The Merits of a Lifetime Appointment


I agree with Barney Brantingham that same sex couples should be able to marry. I frequently share his frustration with the reasoning of the current majority of the U.S. Supreme Court. Where I part ways is the complaint that the United States Supreme Court is not a democratic institution because of lifetime appointments and deliberations in private.

The lifetime appointments of Supreme Court justices are mandated by the U.S. Constitution — a democratically crafted document that can be democratically amended, albeit with great difficulty. What alternative method is preferable? Shall we elect U.S. Supreme Court judges as they do for many state Supreme Courts?

Consider a U.S. Supreme Court election like the one in West Virginia. There, a party to a case pending before the state Supreme Court contributed $3 million to the campaign of a successful Supreme Court candidate, who then was part of the 3-2 majority that overturned a $50 million jury verdict against that very party who was so generous to his campaign. That’s democracy in action in the courts.

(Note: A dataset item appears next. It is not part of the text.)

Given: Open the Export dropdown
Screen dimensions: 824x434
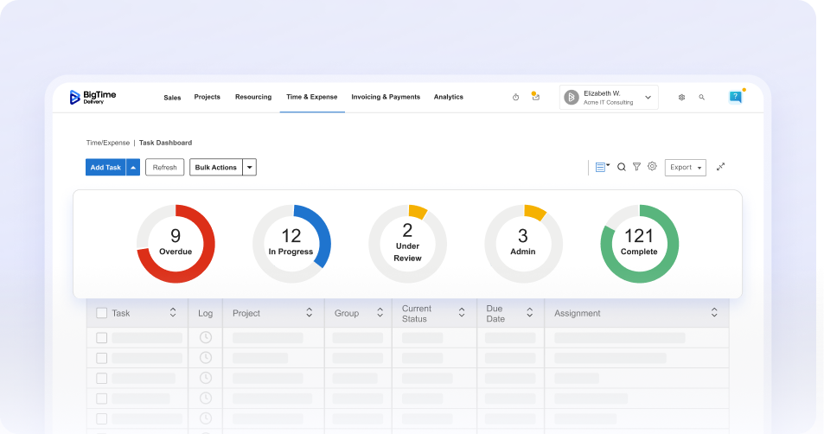Looking at the screenshot, I should (685, 168).
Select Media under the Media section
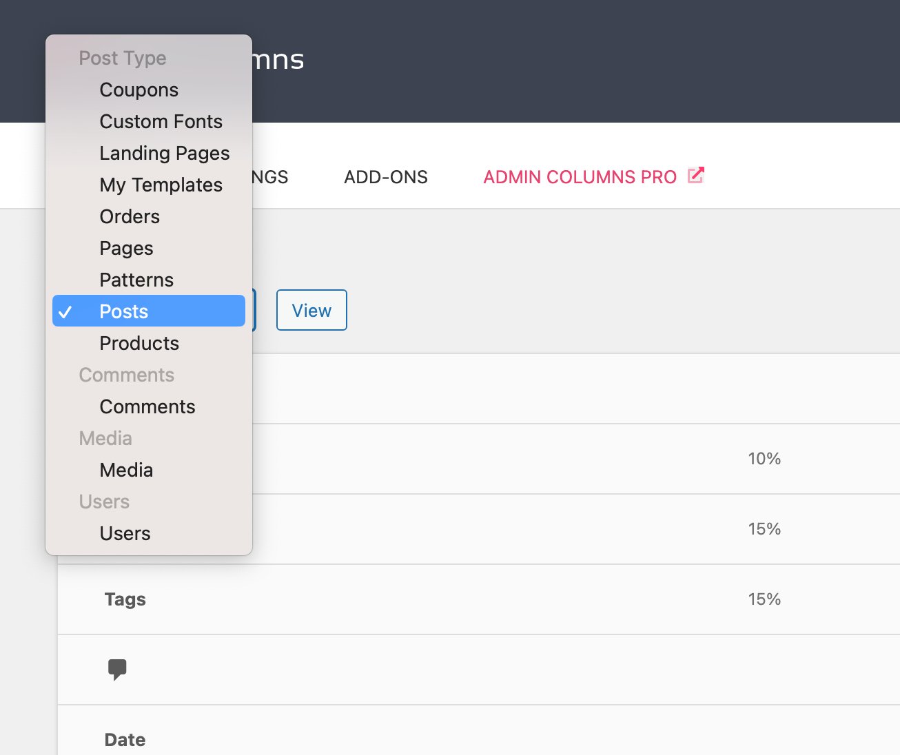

Of course, the U.S. Chief Justice has stated that spending large sums of money in connection with elections or garnering influence over elected officials does not give rise to “quid pro quo corruption” (McCutcheon v. Fed. Election Comm’n). Whether that statement demonstrates naïveté or intellectual dishonesty, one would think it would disqualify the author from being a judge, let alone the preeminent judge in the land. In any event, I think Barney and I – as former Chicagoans – would agree that spending $3 million on a judge’s campaign to save $50 million constitutes both a good deal and corruption.

And before we throw out the idea of lifetime appointments for federal judges, think of what democracy has wrought in the field of same sex marriage. Of the 36 jurisdictions that issue same sex marriage licenses, only 12 do so as a result of the “democratic” process of legislation or initiative. Fully half (18), including California, do so as a result of the decisions of federal judges overturning state bans on same sex marriage. (California later passed a law to the same effect.) Another six were told to do so by state courts. Federal judges in six other states have overturned bans, but those decisions are stayed. Two other states — Kansas and Alabama — are simply defying federal court decisions. All of those federal judges are appointed for life. They all deliberate in private.

Federal courts, far from defying overwhelming popular support for same sex marriage, have led the charge. And I would argue they do so, in part, because of their independence from the vagaries of what passes for democratic elections (or even political reappointment) in this day of unlimited money in politics.

Barney, be careful what you wish for.

Tom Hinshaw is an attorney, actor, and former president of the Santa Barbara County Bar Association.